The Election Commission did not say when it would announce the winner of the runoff between the Muslim Brotherhood’s candidate, Mohammed Morsi, and Mubarak’s former prime minister, Ahmed Shafiq. Both candidates claim they won, and the commission was supposed to declare the top vote-getter Thursday.
But its secretary-general, Hatem Begato, told the state newspaper Al-Ahram that the winner would be announced Saturday or Sunday.
The commission said the announcement was postponed because a panel of judges must look into about 400 complaints of voting fraud submitted by both campaigns, including lawyers for Shafiq claiming fraud in 14 of Egypt’s 27 provinces where they said ballots sent to polling centers were already marked for Morsi, the Muslim Brotherhood’s candidate. Morsi’s lawyers accused Shafiq of buying votes and being involved in forging lists of registered voters to include soldiers, who are barred from voting, and names of the dead.
The Brotherhood says it is being targeted by an organized campaign to keep it out of the presidency, and that even if Morsi is declared the victor, he will face deep resistance that will make it impossible for him to govern.
After two days of voting that ended Sunday, the group declared Morsi won 52 percent of the vote. Shafiq’s camp on Monday announced he had won 51.5 precent of the vote.
A group of independent jurists known as the Judges For Egypt said Morsi was the winner, with a similar proportion to the Brotherhood’s count. Shafiq’s campaign accused the group of being affiliated with the Brotherhood.
Foreign and local election monitors say the runoff was not marked by enough serious or large-scale irregularities to question its validity.
In a series of swift moves last week, the generals cornered for themselves sweeping powers that effectively subordinate the next president and severely limit his capability for independent action.
A court order dissolved parliament, which was led by the Brotherhood, and the military issued a constitutional declaration that makes the generals the nation’s legislators and gives them control of the budget. They will dominate the security system after reshaping a key National Defense Council to keep it under their control. The generals will also oversee the process of writing Egypt’s new constitution. The Brotherhood raised alarm when it and other Islamists tried to pack an earlier attempt to form an assembly to write a constitution with their members, giving them the strongest voice in writing it. The assembly was dissolved by a court order.
Allies of the military, Mubarak-era officials and secular opponents of Islamists also hold sway in the judiciary, the prosecutor’s office and the election commission.
The resulting standoff has worried Washington, which has long had close ties to Egypt’s military and provides it around $1 billion a year in aid. Secretary of State Hillary Rodham Clinton said the U.S. expects the military to “support the democratic transition, to recede by turning over authority.”
“The military has to assume an appropriate role, which is not to try to interfere with, dominate or subvert the constitutional authority,” she said.
Privately, U.S. officials expressed concern that a Shafiq victory could have dangerous fallout, with protests and ensuing instability that could lead the military to take even stronger measures.

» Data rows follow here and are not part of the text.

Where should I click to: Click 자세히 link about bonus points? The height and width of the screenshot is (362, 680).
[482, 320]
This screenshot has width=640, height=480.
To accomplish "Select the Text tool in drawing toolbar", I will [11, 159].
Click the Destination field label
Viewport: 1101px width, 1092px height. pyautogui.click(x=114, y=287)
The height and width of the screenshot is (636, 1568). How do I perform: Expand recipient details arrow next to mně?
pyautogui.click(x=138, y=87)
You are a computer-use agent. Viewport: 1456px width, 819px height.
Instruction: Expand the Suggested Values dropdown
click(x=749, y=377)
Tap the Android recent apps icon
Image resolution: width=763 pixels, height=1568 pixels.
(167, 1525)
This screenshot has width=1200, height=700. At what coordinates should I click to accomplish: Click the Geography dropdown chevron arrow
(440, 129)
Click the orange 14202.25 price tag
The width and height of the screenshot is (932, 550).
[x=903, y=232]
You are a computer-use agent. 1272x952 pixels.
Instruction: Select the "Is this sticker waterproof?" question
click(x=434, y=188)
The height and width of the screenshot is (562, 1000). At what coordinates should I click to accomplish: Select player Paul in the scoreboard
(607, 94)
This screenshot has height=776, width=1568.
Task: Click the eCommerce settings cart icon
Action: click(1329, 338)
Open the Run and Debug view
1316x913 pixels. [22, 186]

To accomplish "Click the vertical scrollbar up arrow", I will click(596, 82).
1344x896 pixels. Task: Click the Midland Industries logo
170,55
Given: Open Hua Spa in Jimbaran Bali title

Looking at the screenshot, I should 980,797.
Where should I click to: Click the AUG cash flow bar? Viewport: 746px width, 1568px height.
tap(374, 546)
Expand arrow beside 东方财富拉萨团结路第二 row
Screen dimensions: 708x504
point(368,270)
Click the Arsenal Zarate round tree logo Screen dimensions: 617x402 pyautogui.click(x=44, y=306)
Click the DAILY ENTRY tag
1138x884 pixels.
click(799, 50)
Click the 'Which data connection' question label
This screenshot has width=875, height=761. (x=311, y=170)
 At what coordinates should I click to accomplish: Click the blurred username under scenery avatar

The officials spoke on condition of anonymity due to the sensitivity of the matter.
While the Brotherhood and secular revolutionary groups have denounced the military’s moves, some Egyptian liberals see the steps as a way to prevent an Islamist takeover by the 82-year-old Muslim Brotherhood, or ensure that its hold on power is difficult and temporary.
“I see the military council at this point as a protector of the identity of the state against the Brotherhood, who are not a purely Egyptian party, but an international one,” said Emad Gad, a member of the liberal Free Egyptians party. He cited celebrations in Gaza Strip ruled by the Palestinian Islamic Hamas, an offshoot of the Muslim Brotherhood, when news broke of Morsi’s victory claims.
Anti-Islamist figures and others seen as backers of the military were escalating rhetoric against the Brotherhood on TV talk shows, accusing the group of seeking to set up a “parallel state” or of forming armed militias. Others defended the military, saying the generals had to protect Egypt from destabilizing changes.
Further raising the tone and sense of confusion, rumors circulated on social media sites and even some state-run media of tanks moving on the outskirts of Cairo, although the reports could not be confirmed.
“It is clear that there is sharp polarization between the army and the Muslim Brotherhood,” said Islamist Montasser el-Zayat, a prominent rights lawyer and activist. “It suggests that the next few days will probably be difficult for Egypt and the Egyptians.”
The Brotherhood has warned that a win by Shafiq, widely seen as an extension of the Mubarak regime, could only be the result of fraud and that it would send its supporters out onto the streets.
Still, the deputy head of the Muslim Brotherhood, Khairat el-Shater, sought to defuse fears that the group would resort to violence if Shafiq is declared the winner, saying the Brotherhood will use peaceful means, “not through violence or terrorism.”
Shafiq’s campaign sought to appeal to the international community, holding a news conference in English for foreign correspondents to send a message that it will accept “whatever the outcome.”
Basil el-Baz, an adviser to Shafiq, said the campaign was confident he was the winner. But he added, “At the end of the day, candidate Shafiq is willing to accept the results regardless of the outcomes.”
“In the event that candidate Morsi is indeed successful and victorious in the elections, the first phone he will receive will be from candidate Shafiq,” el-Baz said.
Adding to the electoral limbo has been the murkiness over the state of Mubarak’s health.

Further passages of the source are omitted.